### Brano di testo
Lo stesso Zarba ha raccontato di diverse conversazioni piuttosto intense avvenute tra i suoi colleghi riguardanti episodi di razzismo ed ingiustizie sociali che molti di loro hanno dovuto vivere durante le lunghe carriere:
“Abbiamo arbitri di 60 anni che nella loro vita hanno visto di tutto. Ascoltarli raccontare alcune di queste storie è incredibile. Ti accorgi ancora una volta di non sapere nulla della vita…”
Vivere nella bubble permette a tutti i suoi residenti di usufruire di moltissimi servizi di lusso, tra cui gli splendidi campi da golf del resort. Ovunque sono stati posizionati messaggi e scritte che richiamano il movimento Black Lives Matter, così da non permettere a nessuno di dimenticarsi di quello che sta accadendo fuori: “siamo coscienti che questa è la NBA bubble, e che non stiamo vivendo il paese reale”, ha detto Zach.
Dal secondo giorno in poi, alcuni hanno deciso di smettere di inginocchiarsi, mentre altri hanno preferito continuare. Zach è orgogliosamente uno di questi ultimi: “that’s my decision”, ha chiosato l’arbitro.
L’atmosfera respirata nella bolla combinava elementi della Summer League, dei reality-show e di videogiochi come 2K: rumore della folla dagli altoparlanti, fan virtuali, musica e telecamere ovunque…
“È stato molto strano arbitrare nella bolla. Tutto è stato pensato perché la gente a casa si potesse godere al massimo lo spettacolo. Quando però sei sul campo ti senti come in un reality show, come se fossi sul palco: tutto intorno è buio, le luci sono solo su di te e non ci sono tifosi attorno. È davvero una sensazione particolare”
E questo ci porta all’elemento più peculiare della bolla: l’assenza dei tifosi.
In tutta onestà, non ci sono mancati così tanto. Nel tempo sono diventati troppo irrispettosi e viziati. Era quasi diventato necessario buttarli fuori dalle arene per un po’, per riportare l’attenzione sui veri protagonisti: i giocatori. Ma Zarba non è della nostra idea. “Ci sono mancati. Ci è mancata la loro energia e il loro supporto. Senza di loro perdi intensità”.
Non dovrebbe essere bellissimo per un arbitro poter fare il proprio lavoro senza essere insultato ogni momento? “No, senza di loro tutto perde energia, e anche per noi è peggio”, ha ribadito Zarba.
Di contro, tutto quel silenzio permette agli arbitri di sentire quello che si dicono i giocatori e che normalmente rimane coperto dal rumore dei tifosi:
“È una delle cose più divertenti per noi arbitri. Sentiamo tutto, specialmente dalle panchine. Ci è voluto un po’ di tempo per abituarsi. Un conto è sentire il rumore della folla, un conto sono le parole dei giocatori e degli allenatori: parlano tra di loro, parlano con gli avversari, parlano con noi. A volte si lamentano e altre scherzano. Bisogna adattarsi ed evitare di diventare troppo fiscali.”
Zarba è d’accordo sul fatto che l’assenza dei tifosi non abbia condizionato il livello delle prestazioni dei giocatori. “Le 22 squadre che sono venute qui non ci sono certo capitate in vacanza. Vogliono vincere. Per tutti è stata una novità e sapevamo di avere gli occhi del mondo addosso. Ognuno di noi sapeva che ci fossero milioni di persone a guardarci, e questo è stato sufficiente a mantenere alto il livello di intensità”.
Quando l’NBA ha proposto di riprendere la stagione nella bolla, alcuni si sono preoccupati che questo potesse spostare l’attenzione dalle proteste al gioco. Ma questo non è accaduto, anzi.
“Tutti siamo consapevoli dell’occasione che questo evento ci offre per esprimere un’opinione ed un pensiero su quello che sta succedendo. Stare in silenzio vuol dire sostenere l’ingiustizia e la disuguaglianza.”
In una Lega come l’NBA, immagini come quella di George Floyd che viene soffocato, di Breonna Taylor uccisa a sangue freddo. o del proiettile che ha ammazzato Ahmaud Arbery, sono troppo potenti per essere dimenticate con una partita di basket.

### Obiettivo del compito
Nel brano sulla bolla NBA, secondo Zarba, che cosa è bastato a mantenere alto il livello di intensità pur senza tifosi?

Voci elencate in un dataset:
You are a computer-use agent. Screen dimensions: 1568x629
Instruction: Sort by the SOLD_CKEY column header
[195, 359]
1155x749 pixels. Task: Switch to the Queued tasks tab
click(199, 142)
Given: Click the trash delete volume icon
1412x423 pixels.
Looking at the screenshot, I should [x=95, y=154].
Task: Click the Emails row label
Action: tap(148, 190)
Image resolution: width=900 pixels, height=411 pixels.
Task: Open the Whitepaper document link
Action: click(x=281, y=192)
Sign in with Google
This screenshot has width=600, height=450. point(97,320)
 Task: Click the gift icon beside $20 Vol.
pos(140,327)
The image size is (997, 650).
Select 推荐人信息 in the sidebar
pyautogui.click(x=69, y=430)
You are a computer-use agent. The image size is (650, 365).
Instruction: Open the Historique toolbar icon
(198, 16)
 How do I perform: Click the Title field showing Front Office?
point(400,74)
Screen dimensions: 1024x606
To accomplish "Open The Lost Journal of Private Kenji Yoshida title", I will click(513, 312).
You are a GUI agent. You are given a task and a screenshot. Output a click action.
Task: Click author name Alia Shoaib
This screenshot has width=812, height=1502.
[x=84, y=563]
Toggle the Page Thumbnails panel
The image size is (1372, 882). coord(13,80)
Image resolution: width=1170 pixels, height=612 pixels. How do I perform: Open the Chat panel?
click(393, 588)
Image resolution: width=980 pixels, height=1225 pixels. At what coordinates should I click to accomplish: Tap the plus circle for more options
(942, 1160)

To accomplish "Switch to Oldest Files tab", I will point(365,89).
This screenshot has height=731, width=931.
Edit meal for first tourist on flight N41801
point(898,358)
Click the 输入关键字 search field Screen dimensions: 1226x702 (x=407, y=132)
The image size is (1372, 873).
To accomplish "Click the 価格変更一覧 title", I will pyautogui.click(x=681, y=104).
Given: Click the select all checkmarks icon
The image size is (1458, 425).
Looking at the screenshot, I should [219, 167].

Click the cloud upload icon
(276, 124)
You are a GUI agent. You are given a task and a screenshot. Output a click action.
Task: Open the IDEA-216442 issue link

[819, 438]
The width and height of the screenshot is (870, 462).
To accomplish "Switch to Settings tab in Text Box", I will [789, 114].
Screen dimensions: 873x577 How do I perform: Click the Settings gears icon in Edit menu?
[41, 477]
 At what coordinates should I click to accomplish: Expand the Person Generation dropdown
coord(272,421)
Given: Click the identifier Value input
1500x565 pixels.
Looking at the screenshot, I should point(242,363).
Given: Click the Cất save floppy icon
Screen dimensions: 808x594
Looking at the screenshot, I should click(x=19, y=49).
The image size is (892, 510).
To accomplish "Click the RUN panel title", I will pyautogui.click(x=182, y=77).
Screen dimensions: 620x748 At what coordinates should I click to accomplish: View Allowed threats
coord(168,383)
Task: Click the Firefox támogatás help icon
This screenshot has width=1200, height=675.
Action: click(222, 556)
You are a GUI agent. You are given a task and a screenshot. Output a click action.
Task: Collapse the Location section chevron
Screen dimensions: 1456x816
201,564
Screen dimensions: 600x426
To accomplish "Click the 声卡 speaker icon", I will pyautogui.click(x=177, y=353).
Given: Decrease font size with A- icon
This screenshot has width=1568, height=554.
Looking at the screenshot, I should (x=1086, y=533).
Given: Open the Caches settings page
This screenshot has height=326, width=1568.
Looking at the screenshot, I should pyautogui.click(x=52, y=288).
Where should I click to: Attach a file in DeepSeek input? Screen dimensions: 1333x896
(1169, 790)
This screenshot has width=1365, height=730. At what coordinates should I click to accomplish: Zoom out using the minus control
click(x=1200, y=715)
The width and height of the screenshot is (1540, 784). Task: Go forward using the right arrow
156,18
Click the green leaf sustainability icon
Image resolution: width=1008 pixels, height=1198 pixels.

### Soluzione del compito
Sapere che c'erano milioni di persone a guardarli.